Large-area automatic detection of shoreline stranded marine debris using deep learning

Marine debris is a global crisis impacting human health, wildlife, and coastal economies. Remote sensing and geospatial technologies are an efficient way to document marine debris across large areas, but the high costs of fieldwork and manual interpretation of debris imagery are major barriers to broader use of these methods. Recent advances in machine learning (ML) have brought rapid automation to many remote sensing domains, including the detection and classification of marine debris. This study evaluates the ability to detect and classify coastline marine debris objects in a real-world setting across a large geographic extent. Three leading ML object detection models were trained to detect and classify large shoreline stranded marine debris from a set of aerial images collected over 1,900 km of Hawaiian coastline.
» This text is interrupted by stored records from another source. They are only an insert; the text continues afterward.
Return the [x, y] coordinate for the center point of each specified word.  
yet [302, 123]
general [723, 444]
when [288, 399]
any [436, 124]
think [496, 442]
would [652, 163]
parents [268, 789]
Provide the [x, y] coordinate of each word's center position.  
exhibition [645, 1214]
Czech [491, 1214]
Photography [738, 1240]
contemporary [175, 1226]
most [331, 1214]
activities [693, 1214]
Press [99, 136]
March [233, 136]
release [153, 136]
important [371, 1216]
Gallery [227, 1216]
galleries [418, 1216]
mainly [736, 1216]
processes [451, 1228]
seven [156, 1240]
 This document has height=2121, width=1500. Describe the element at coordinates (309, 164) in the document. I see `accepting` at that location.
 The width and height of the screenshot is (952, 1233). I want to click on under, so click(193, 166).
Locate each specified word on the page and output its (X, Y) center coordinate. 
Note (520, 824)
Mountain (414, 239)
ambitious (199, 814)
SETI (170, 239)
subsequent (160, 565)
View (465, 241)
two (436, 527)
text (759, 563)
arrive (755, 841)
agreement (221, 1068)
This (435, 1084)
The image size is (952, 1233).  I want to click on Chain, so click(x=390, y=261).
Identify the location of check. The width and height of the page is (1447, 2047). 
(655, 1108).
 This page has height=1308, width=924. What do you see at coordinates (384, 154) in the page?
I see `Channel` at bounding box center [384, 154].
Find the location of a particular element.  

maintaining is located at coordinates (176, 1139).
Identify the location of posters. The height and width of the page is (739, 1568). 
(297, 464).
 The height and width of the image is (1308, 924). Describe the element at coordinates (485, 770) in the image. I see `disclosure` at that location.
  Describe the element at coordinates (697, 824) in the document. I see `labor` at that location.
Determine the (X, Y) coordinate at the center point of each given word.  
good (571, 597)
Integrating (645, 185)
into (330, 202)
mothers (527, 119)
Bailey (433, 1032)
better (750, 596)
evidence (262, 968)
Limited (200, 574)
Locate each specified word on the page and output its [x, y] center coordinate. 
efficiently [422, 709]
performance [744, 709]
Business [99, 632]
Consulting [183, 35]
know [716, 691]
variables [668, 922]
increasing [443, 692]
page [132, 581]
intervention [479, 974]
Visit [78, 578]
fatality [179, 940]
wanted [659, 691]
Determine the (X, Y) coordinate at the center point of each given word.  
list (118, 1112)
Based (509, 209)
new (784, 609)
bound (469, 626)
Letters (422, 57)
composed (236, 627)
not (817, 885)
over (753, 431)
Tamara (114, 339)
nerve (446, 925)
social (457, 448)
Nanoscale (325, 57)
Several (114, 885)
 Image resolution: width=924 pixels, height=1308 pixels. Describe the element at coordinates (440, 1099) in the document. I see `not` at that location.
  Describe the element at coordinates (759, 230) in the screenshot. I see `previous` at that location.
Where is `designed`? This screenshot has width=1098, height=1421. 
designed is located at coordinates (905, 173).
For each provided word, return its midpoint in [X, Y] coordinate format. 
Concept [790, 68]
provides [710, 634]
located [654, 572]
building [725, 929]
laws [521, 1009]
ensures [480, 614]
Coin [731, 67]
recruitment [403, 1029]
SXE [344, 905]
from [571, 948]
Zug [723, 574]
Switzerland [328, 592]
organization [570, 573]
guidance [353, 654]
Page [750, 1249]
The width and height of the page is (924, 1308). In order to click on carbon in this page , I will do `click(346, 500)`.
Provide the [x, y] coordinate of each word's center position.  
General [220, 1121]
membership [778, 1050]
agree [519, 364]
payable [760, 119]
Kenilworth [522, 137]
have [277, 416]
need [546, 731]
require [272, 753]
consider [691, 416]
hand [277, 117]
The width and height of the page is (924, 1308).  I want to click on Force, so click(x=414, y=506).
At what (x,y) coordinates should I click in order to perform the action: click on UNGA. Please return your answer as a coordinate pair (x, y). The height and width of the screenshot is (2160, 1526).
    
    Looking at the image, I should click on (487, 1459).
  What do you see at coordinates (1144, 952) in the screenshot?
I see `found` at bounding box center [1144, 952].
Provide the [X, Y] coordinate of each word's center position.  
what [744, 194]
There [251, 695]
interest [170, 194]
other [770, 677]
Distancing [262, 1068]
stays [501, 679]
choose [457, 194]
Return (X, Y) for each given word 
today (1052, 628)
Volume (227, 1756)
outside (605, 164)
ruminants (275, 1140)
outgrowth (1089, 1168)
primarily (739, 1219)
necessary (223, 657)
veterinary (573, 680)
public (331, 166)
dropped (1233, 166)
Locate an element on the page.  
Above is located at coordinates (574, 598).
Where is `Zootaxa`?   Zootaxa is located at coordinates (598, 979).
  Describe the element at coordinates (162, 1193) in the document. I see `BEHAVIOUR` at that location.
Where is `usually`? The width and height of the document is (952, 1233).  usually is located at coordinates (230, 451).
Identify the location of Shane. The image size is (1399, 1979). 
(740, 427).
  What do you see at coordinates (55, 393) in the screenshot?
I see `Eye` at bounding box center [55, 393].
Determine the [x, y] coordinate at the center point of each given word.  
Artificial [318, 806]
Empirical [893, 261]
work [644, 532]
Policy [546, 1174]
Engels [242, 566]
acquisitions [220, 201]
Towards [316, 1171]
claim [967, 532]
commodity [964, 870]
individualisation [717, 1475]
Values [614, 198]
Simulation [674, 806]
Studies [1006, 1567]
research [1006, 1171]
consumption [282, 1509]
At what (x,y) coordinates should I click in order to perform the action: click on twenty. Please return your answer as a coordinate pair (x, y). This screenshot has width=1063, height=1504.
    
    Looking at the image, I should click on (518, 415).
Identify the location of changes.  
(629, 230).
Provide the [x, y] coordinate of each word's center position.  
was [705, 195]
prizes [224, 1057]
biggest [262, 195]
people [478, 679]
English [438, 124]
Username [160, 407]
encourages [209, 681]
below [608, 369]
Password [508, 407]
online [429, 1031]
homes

The three models evaluated 1,587 image chips containing 10,703 individual debris labels from 8 debris classes. The SS-MN was both the fastest model and provided the best percentage of accurate predictions, achieving an average precision of 72 %. Nonetheless, this performance was achieved at the expense of missing numerous debris objects, with an average recall of 40 %. The other models provided distinct advantages for certain object classes and use cases. The results show that ML techniques show strong potential to automatically detect and classify certain types of marine debris from aerial surveys. However, there are existing methodological and technical challenges left to overcome before ML methods can outperform human observers in manual interpretation of marine debris from imagery.